Reproduce the records below from their first line through the line containing "(x=924, y=230)", and omit the pictures from your answer.

________________________________________

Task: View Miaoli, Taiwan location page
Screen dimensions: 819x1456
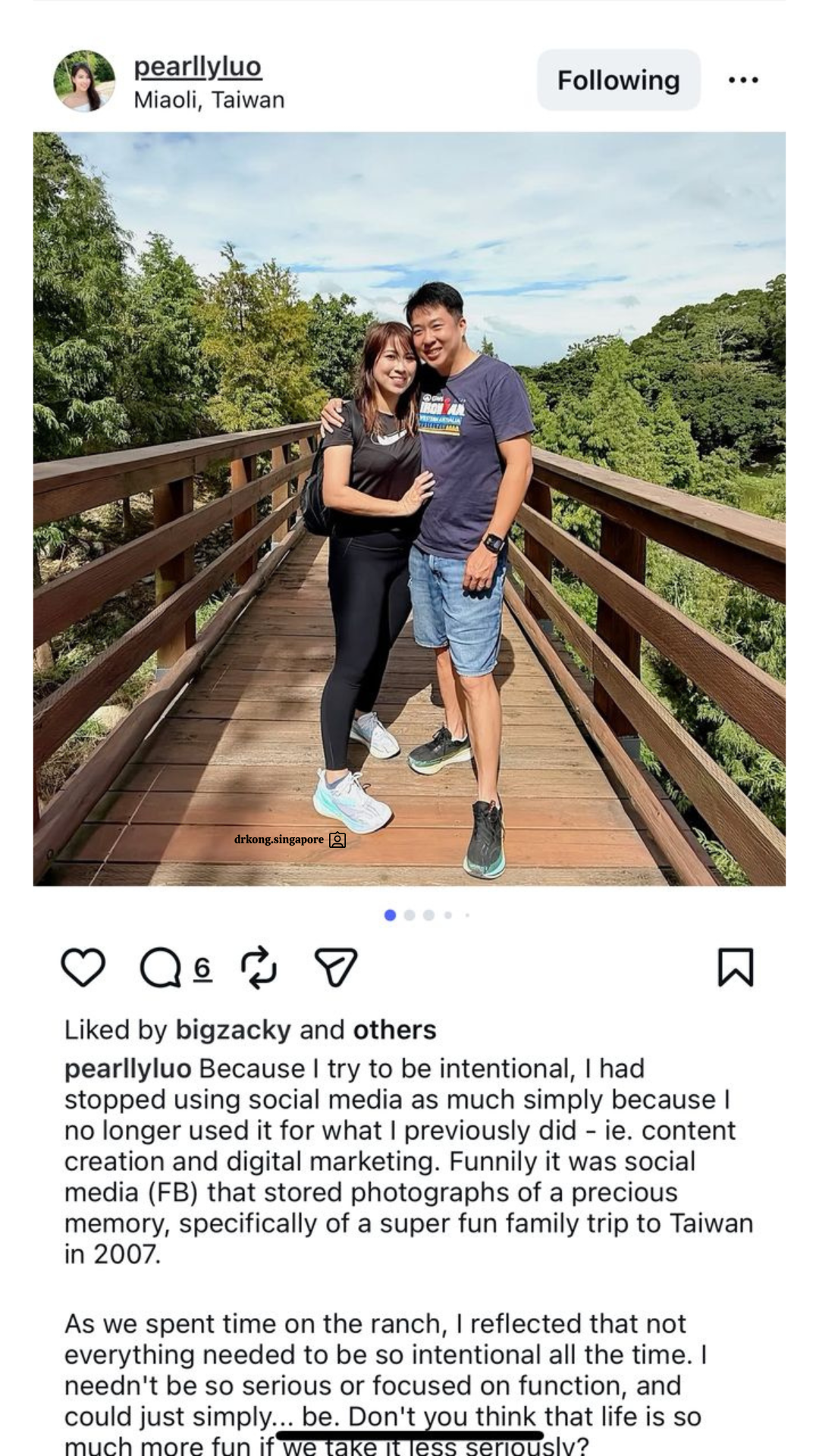Action: [209, 100]
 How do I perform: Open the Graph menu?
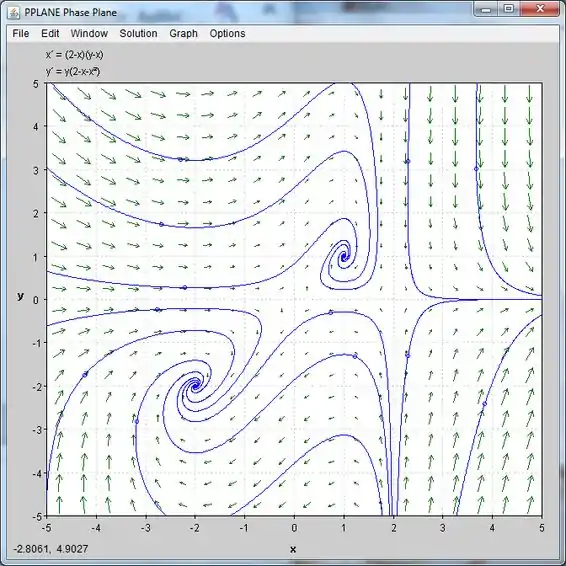[x=183, y=34]
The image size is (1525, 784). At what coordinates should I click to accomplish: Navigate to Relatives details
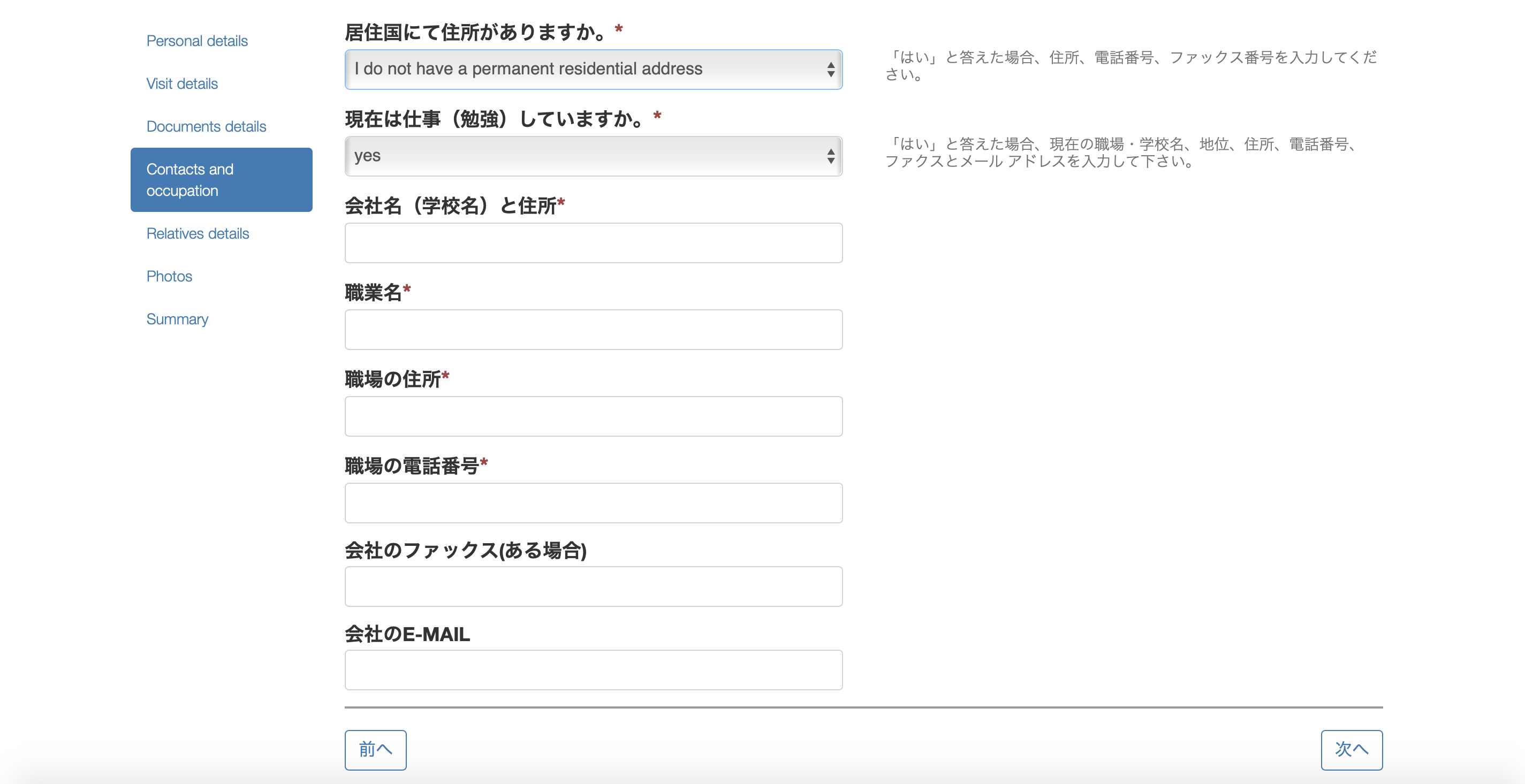tap(198, 233)
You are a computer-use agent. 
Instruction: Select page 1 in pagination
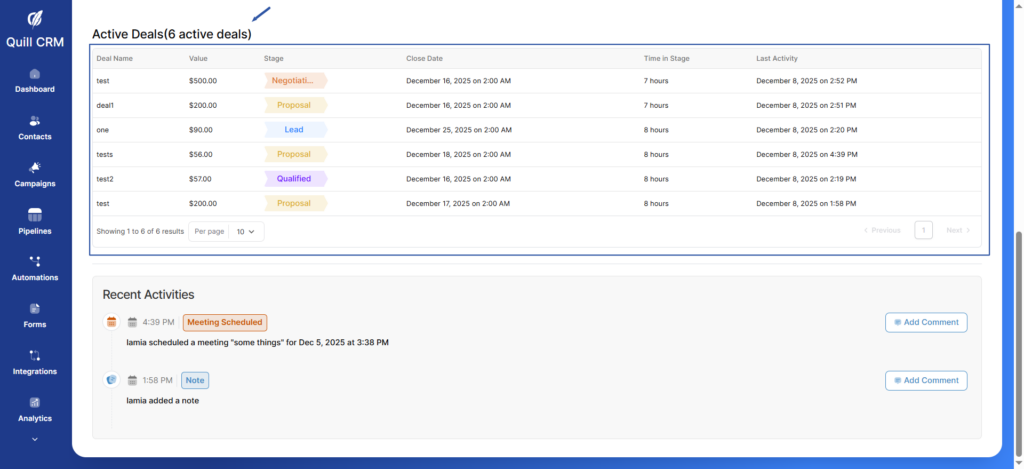(x=924, y=230)
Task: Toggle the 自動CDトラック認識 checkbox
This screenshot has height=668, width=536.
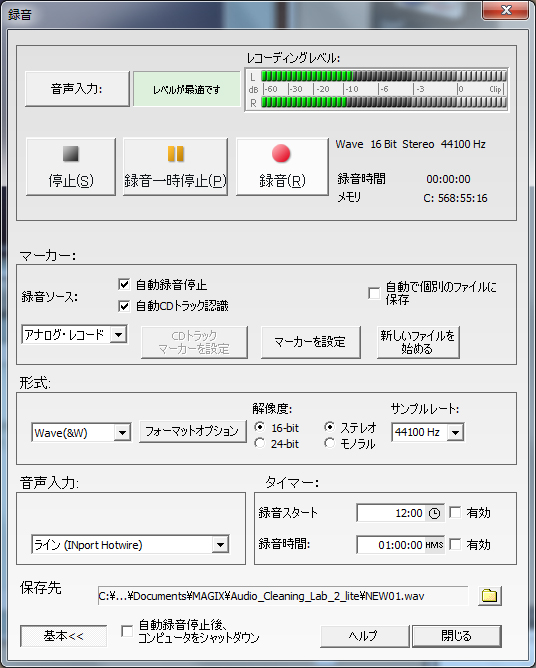Action: tap(124, 306)

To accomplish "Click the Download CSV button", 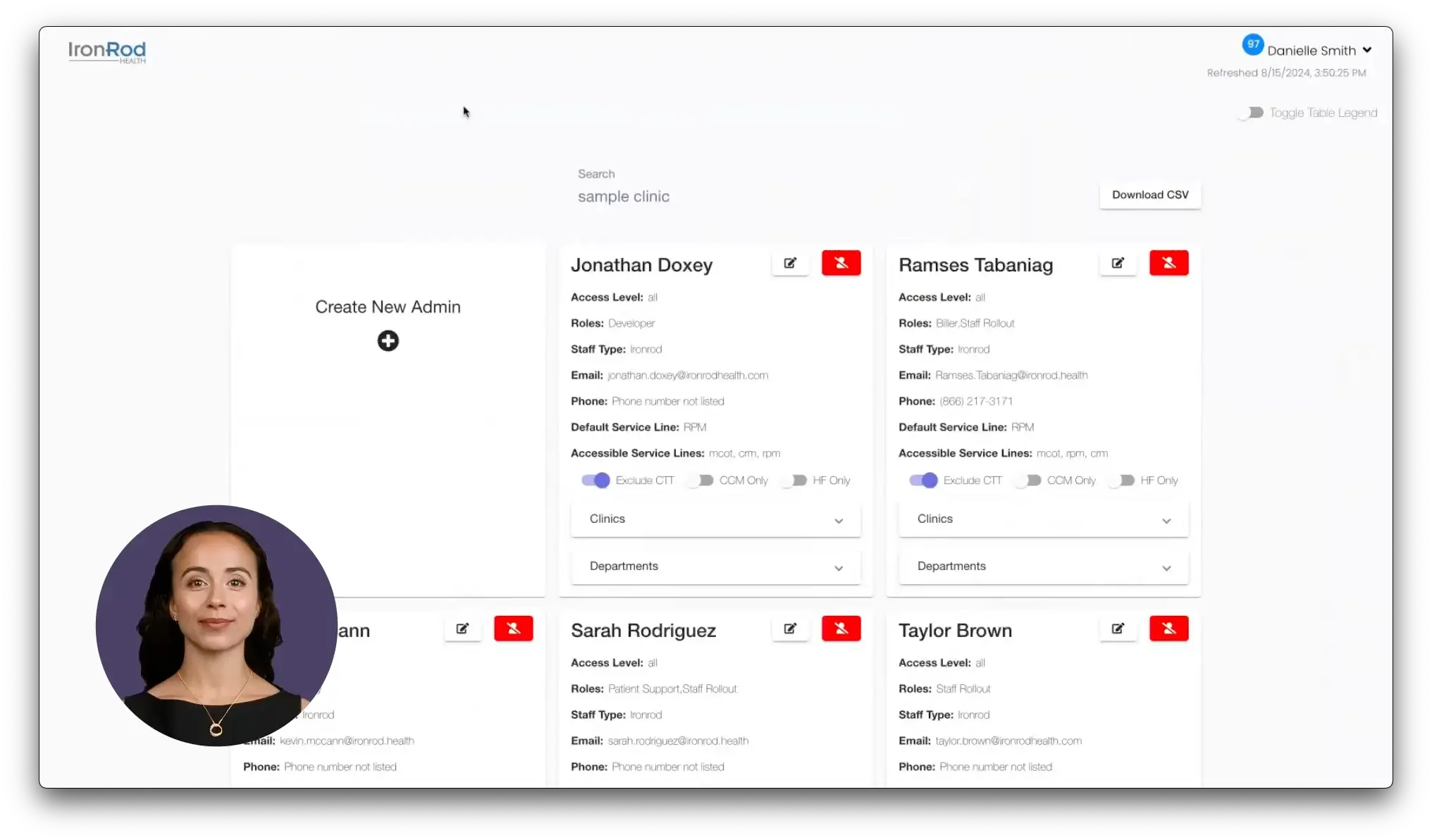I will click(x=1149, y=195).
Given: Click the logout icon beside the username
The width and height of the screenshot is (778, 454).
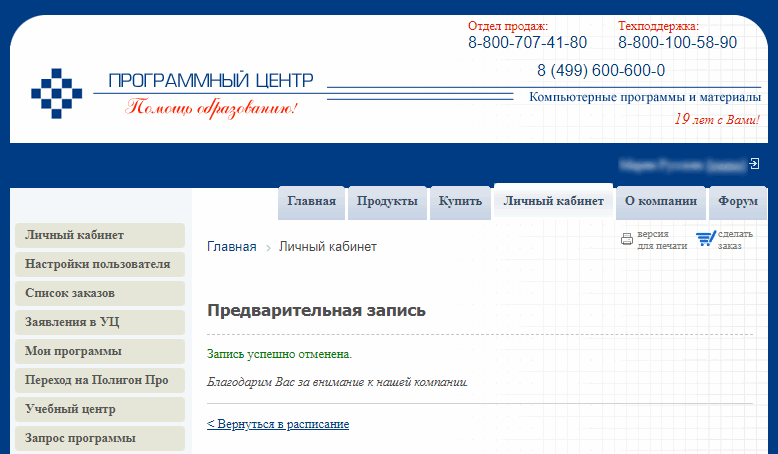Looking at the screenshot, I should 754,163.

________________________________________

(Task response):
Task: View Miaoli, Taiwan location page
Screen dimensions: 819x1456
Action: [209, 100]
 How do I perform: Open the Graph menu?
[x=183, y=34]
The image size is (1525, 784). At what coordinates should I click to accomplish: Navigate to Relatives details
tap(198, 233)
You are a computer-use agent. 
Instruction: Select page 1 in pagination
(x=924, y=230)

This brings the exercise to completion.